Using OpenAcc to accelerate GMRES(c++).

Hi,

I’m here again.
This time I’m going to write an iteration solver GMRES to solve the linear system.
I know that the “iteration” is very hard to parallel.
Here is my situation.
I can’t get the correct data in the iteration, so the answer was always wrong.
Without openacc, the code is correct and the iteration will converges.

2 points:

  1. How to get the correct data in the iteration solver?
    2.If we get the correct data, will it faster than cpu?
    (Maybe for N is very large.)

Compile command : pgc++ -acc -ta=tesla -Minfo filename.cpp
Here’s my code:

#include <stdio.h>
#include <stdlib.h>
#include <math.h>
#include <time.h>

void print_vector(double *x, int N);
void matrix_vector(double *A, double *x, double *b, int N);
void print_matrixH(double *x, int N, int k);
void exact_solution(double *u, int N);
void initial(double *A, double *b, double *x0, int N);
void gmres(double *A, double *x, double *b, int N, int max_restart, int max_iter, double tol);
double error(double *x, double *y, int N);

int main()

┄┄┄┄┄┄┄┄┄┄

> Challenge:
In the forum post on speeding up GMRES with OpenACC, what command is used to compile the code?

> Available data:
┄┄┄┄┄┄┄┄┄┄

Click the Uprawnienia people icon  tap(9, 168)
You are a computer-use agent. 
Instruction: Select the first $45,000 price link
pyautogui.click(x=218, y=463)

┄┄┄┄┄┄┄┄┄┄

> In response:
pgc++ -acc -ta=tesla -Minfo filename.cpp